- **Provided information**
--------------------------------

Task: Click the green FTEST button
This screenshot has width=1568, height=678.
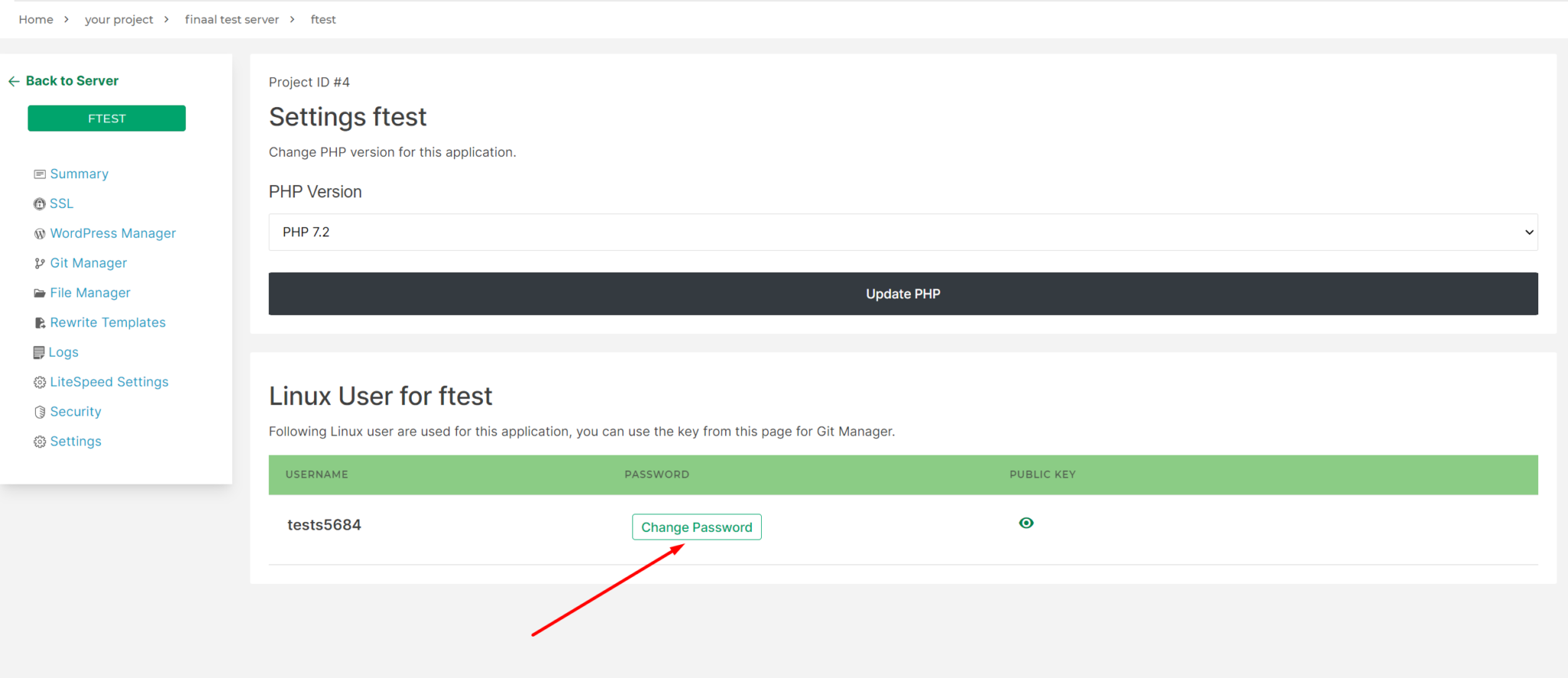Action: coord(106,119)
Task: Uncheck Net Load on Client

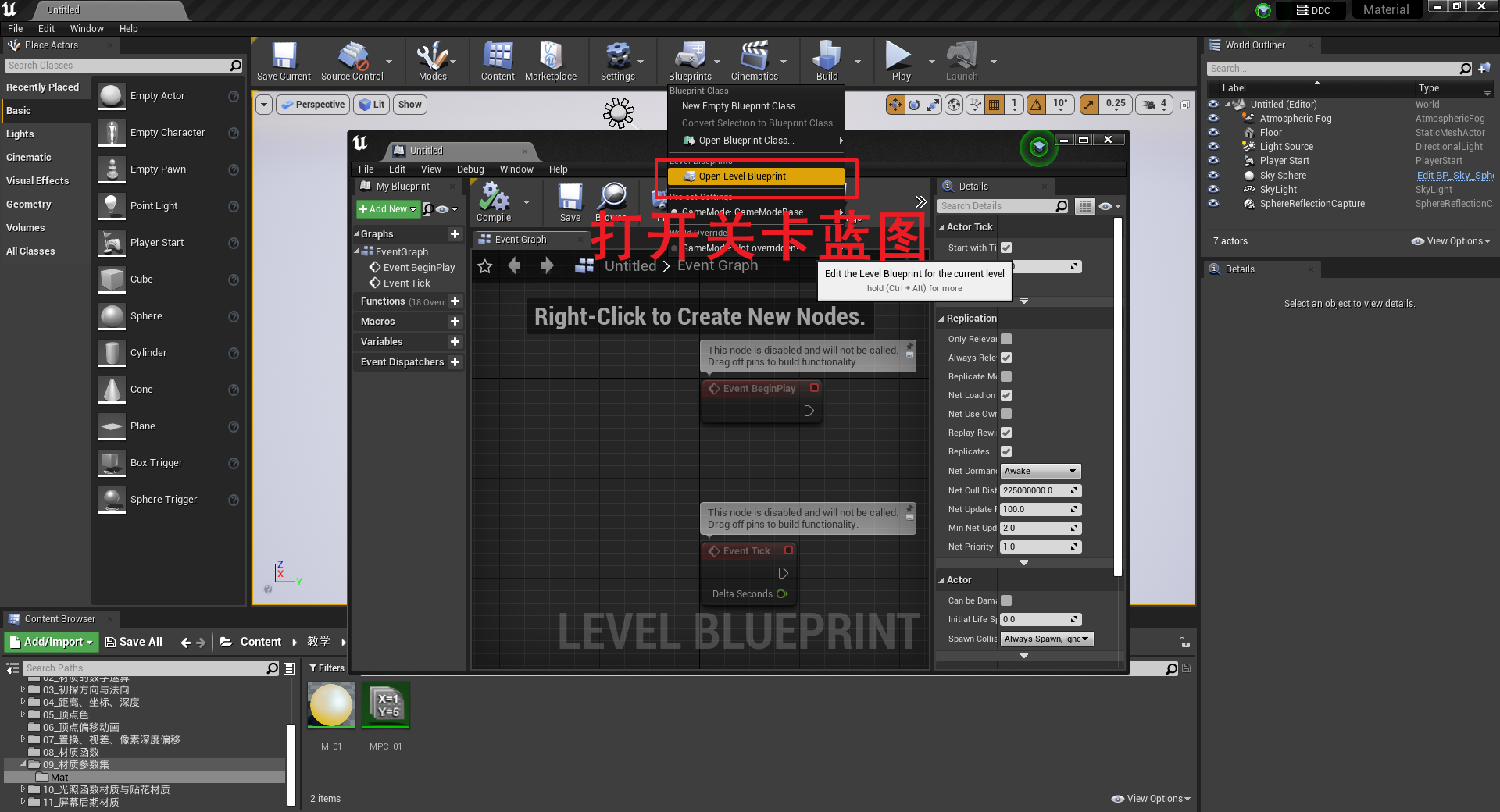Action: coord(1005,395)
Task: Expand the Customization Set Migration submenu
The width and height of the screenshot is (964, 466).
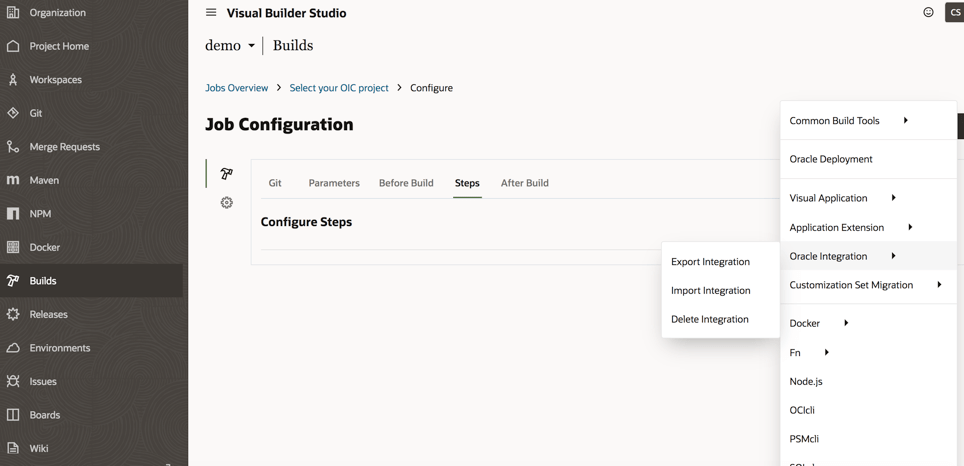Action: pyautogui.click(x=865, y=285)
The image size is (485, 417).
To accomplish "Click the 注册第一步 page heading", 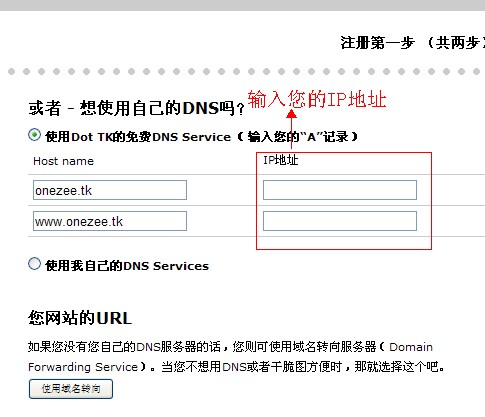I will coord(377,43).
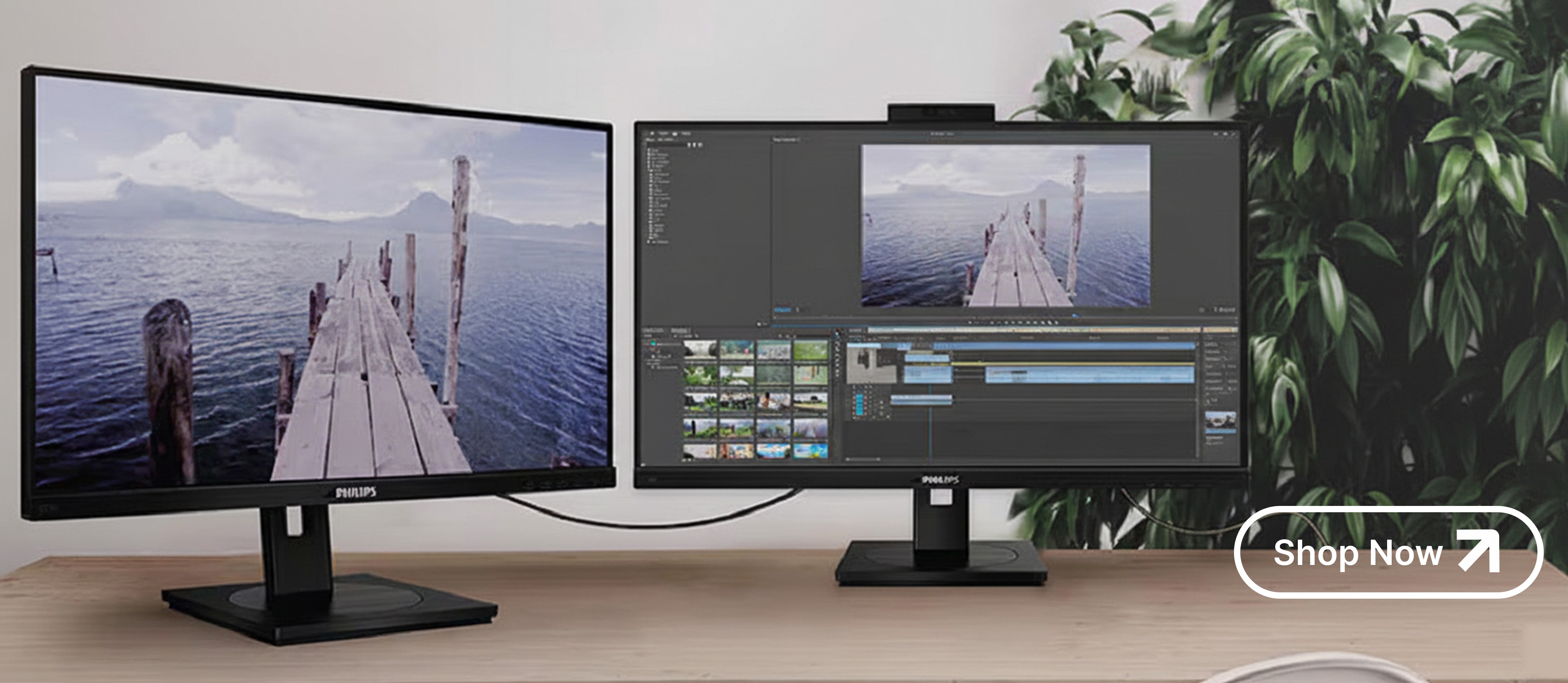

--------------------------------

- **The exercise**
State how many lines of the records above contain the string "screenshot", matching case exactly. Give only the number.

- **The result**
2